The Story
Why it exists.
The beginning
Meydan means meeting place, where business, sport, and culture converge. The Spirit of Dubai launched this fragrance in 2015 as part of their inaugural collection, using the city itself as the brief. Asghar Adam Ali built it from traditional materials, oud, saffron, leather, given contemporary structure. The idea was a scent that could hold its own in any room, at any hour, among any crowd. The name says it all: a place where multiple worlds meet, and no one apologizes for showing up.

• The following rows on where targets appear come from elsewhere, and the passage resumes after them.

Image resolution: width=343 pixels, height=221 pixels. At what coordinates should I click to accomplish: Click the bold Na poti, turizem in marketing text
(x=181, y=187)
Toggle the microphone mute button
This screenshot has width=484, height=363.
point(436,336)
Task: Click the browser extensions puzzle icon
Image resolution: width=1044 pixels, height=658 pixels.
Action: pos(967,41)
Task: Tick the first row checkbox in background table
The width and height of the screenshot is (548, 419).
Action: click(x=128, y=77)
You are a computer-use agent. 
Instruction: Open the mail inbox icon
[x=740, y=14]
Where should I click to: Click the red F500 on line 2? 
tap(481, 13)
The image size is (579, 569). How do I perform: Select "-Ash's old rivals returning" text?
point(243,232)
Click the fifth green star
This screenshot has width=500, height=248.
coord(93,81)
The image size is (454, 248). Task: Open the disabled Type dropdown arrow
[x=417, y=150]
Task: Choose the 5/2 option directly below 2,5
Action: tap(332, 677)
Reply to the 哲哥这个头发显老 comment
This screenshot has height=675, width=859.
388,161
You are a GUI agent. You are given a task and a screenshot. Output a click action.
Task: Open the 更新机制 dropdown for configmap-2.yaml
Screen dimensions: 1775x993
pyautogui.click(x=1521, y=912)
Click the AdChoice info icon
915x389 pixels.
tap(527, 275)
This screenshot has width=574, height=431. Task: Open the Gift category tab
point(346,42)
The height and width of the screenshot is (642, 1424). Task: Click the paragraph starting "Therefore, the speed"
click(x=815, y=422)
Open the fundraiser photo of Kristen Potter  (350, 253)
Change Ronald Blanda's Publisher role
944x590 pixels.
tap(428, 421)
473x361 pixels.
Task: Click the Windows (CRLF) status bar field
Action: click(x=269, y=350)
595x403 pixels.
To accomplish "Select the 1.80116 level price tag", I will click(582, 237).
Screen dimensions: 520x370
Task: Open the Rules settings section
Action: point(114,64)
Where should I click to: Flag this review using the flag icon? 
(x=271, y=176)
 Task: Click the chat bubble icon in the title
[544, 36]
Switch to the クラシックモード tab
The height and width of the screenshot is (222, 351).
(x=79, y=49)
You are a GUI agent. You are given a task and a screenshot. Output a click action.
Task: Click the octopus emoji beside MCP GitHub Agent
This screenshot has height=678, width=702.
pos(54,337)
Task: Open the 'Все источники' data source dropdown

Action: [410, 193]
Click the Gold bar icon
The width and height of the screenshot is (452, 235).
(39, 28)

The top eleven notes read like a spice-market inventory, cardamom, cinnamon, nutmeg, saffron, bergamot, grapefruit, apple, artemisia, lavender, cypress, and styrax. It's deliberate excess. The perfumer wanted the opening to announce itself, to demand attention before anything else gets a word in. Cashmeran and hedione bridge the gap between traditional oriental warmth and something modern, soft, almost powdery, that keeps the spice from becoming aggressive. The leather isn't simulated. It's the real note, anchoring everything that comes before it and everything that follows.
The evolution
The opening is medicinal-saffron, bright and almost astringent. Bergamot cuts through, citrus-forward with grapefruit. Artemisia adds a bitter-green edge. Lavender appears later, a soft herbal hand on a warm shoulder. Thirty minutes in, the heart takes over. Oud and tobacco arrive together, with cedarwood providing structure and geranium bringing a green counterpoint. The transition isn't gentle, you're aware of the shift. By hour two, the leather enters. It doesn't soften. It deepens. Sandalwood, benzoin, tolu balsam, and vanilla create a base that feels substantial, not sweet. Vetiver and patchouli add earth. The leather stays. That's the tell. Most fragrances let it recede. This one keeps it present, like a memory you can't shake. Projection is strong for the first two hours, then settles into a cloud that stays intimate without disappearing. On most skin, twelve hours isn't a stretch. The next morning, there's still something there, musk, vanilla, the ghost of leather. Not a projection bomb at that point, but unmistakably present.
Cultural impact
Community reception centers on its bold projection and the leather-to-oud drydown that distinguishes it from safer oriental compositions. It's found favor among wearers who want presence without relying on Western designer territory. The scent has found particular appeal among those seeking bold compositions outside the typical designer mold.